## Problem description
A verbatim copy of all the data is required, minus any images.

Collection entries:
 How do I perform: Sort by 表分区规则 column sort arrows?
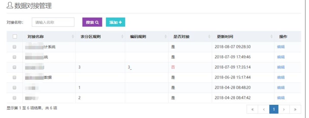[122, 37]
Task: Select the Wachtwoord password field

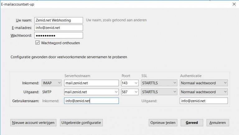Action: point(59,35)
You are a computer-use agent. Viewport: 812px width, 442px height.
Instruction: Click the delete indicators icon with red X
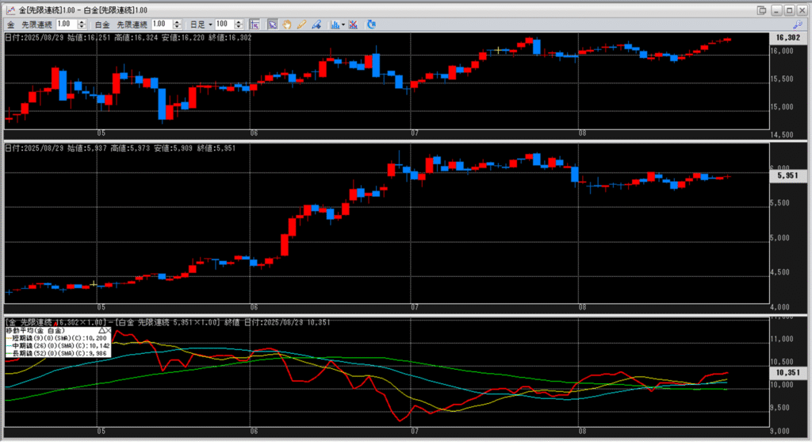point(353,25)
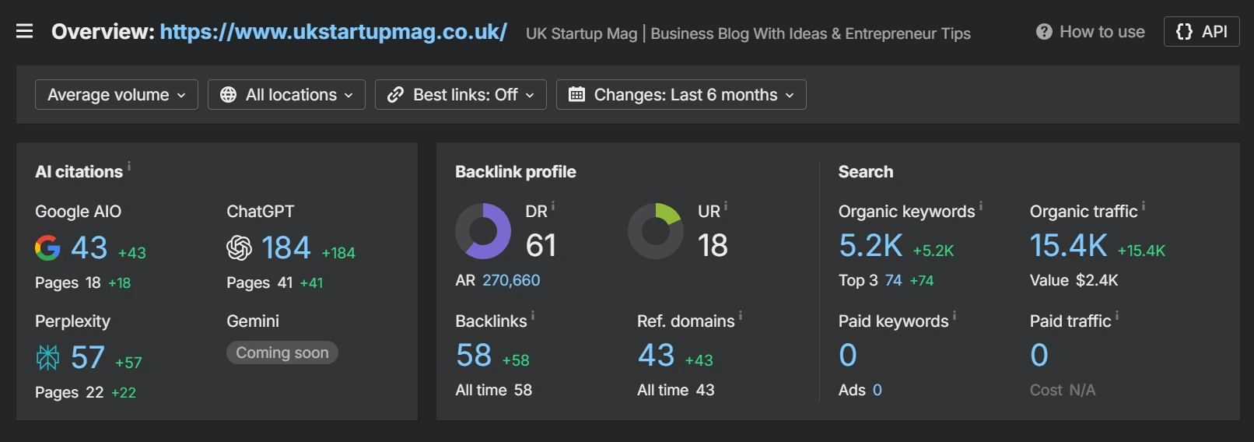
Task: Open the All locations dropdown
Action: 286,95
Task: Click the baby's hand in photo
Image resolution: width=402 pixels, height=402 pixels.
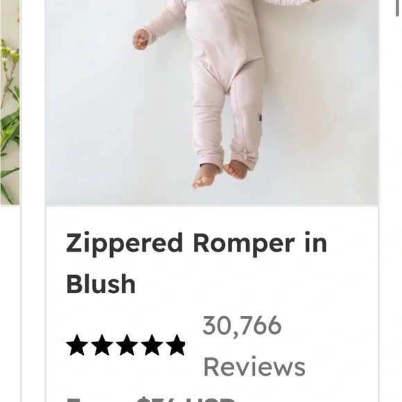Action: [140, 40]
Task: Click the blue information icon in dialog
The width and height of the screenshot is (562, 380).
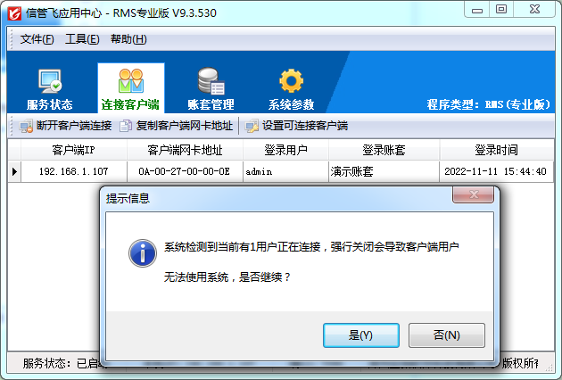Action: point(143,253)
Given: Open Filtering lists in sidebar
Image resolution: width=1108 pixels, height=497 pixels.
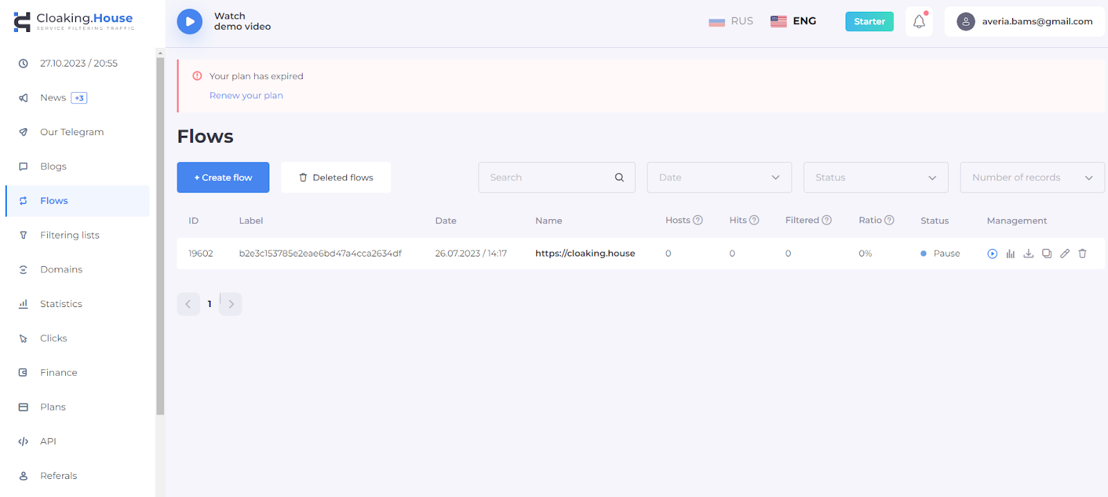Looking at the screenshot, I should pos(69,235).
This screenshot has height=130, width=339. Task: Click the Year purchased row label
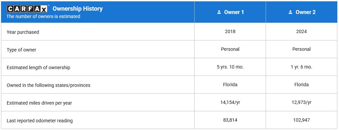[23, 32]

## Written response
 How do I perform: Sort by 表分区规则 column sort arrows?
[122, 37]
Task: Select the Wachtwoord password field

Action: point(59,35)
You are a computer-use agent. Viewport: 812px width, 442px height.
Instruction: Click the delete indicators icon with red X
point(353,25)
Task: Open the All locations dropdown
Action: 286,95
Task: Click the baby's hand in photo
Image resolution: width=402 pixels, height=402 pixels.
Action: [140, 40]
Task: Click the blue information icon in dialog
The width and height of the screenshot is (562, 380).
Action: point(143,253)
Given: Open Filtering lists in sidebar
Image resolution: width=1108 pixels, height=497 pixels.
Looking at the screenshot, I should pos(69,235).
This screenshot has height=130, width=339. Task: Click the Year purchased row label
[23, 32]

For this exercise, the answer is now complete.